Absent from the cited report, Malkin's post, or a David Limbaugh post on the subject is whether most Americans viewed Schiavo as being in a coma (correctly or not) or being terminally ill or being on a form of "life support." Furthermore, if the following question was asked, "If you were Terri Schiavo, would you have wanted to be kept alive?" none of these three mentioned the results. An even more glaring omission, either from the above poll or this reporting, is the more important question of whether the American people favored what Bush and the Congress did! (And, in the manner of Malkin, might I suggest explaining just what a bad precedent this would set before asking the question. They need to know the facts of the case, after all.) Americans are remarkably able to separate what they wish to be done from what they know ought to be done by their government. But then, the near-total absence of these concerns from her blog shows me that Malkin cares less about such niceties than the social conservative agenda. Within its scope, this poll was probably just as "fair" as the others, but Malkin is twisting the meaning of its results.
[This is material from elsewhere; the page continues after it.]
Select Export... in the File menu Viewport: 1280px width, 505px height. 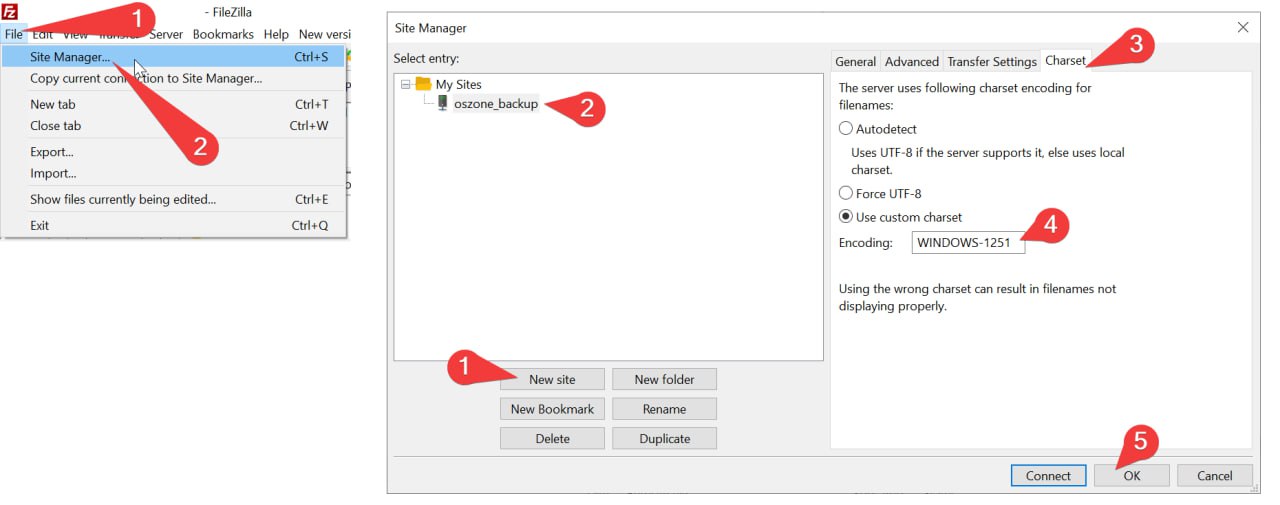coord(52,152)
So, as I have said before, Schiavo's death changes nothing. When one's ideas are devoid of rationality, there are no lessons to be learned. When one's ideas remain in a persistent vegetative state, there is nothing left but to make them appear animate, as if derived from facts and so patently rational as to be almost beneath the need for proof. This way, these ideas will be adopted and kept alive, much like Terri Schiavo had to be. Unfortunately, unlike Terri Schiavo, these ideas are not harmless. Their continued existence threatens us all. Expect the religious right to keep their brain-dead ideas alive in the culture in this manner, and expect them to try to get the government involved in doing so. Schiavo was not a human being to them after all, but the incarnation of their ideas.

-- CAV

2 comments:

Unknown said...

Yo, Gus, I wonder how much of the foofaraw over the Schiavo case is due to the Christian view (and not limited to them) of the soul as something nonphysical, somehow housed in the body but not of it, so that even serious brain damage doesn't really affect the essence of the person and it's not actually a vain hope to expect a personality to come back to life after most of the cerebrum's been replaced with spinal fluid for over a decade. And neurology aside (you and I at least have read lots of thought-provoking stuff about neurological disorders) and back to the Middle Ages, if the body's just a prison for the soul, what does it matter if the prison's entirely dark inside? (In this view there must be a prisoner inside--none of the pro-suffering sites I've read have even raised that question, of course.) Fifteen years of darkness, or fifteen years of sinfulness with the lights on, it's all the same to some people, I'm sure, being nothing compared to the eternity afterwards singing hosannas around a rose. Perhaps those people ought to be required to read lots of Oliver Sachs...but while you can lead 'em to water, you can't make 'em think.

John Stark said...

This is why I stopped reading Michelle Malkin months ago; it just wasn't worth it.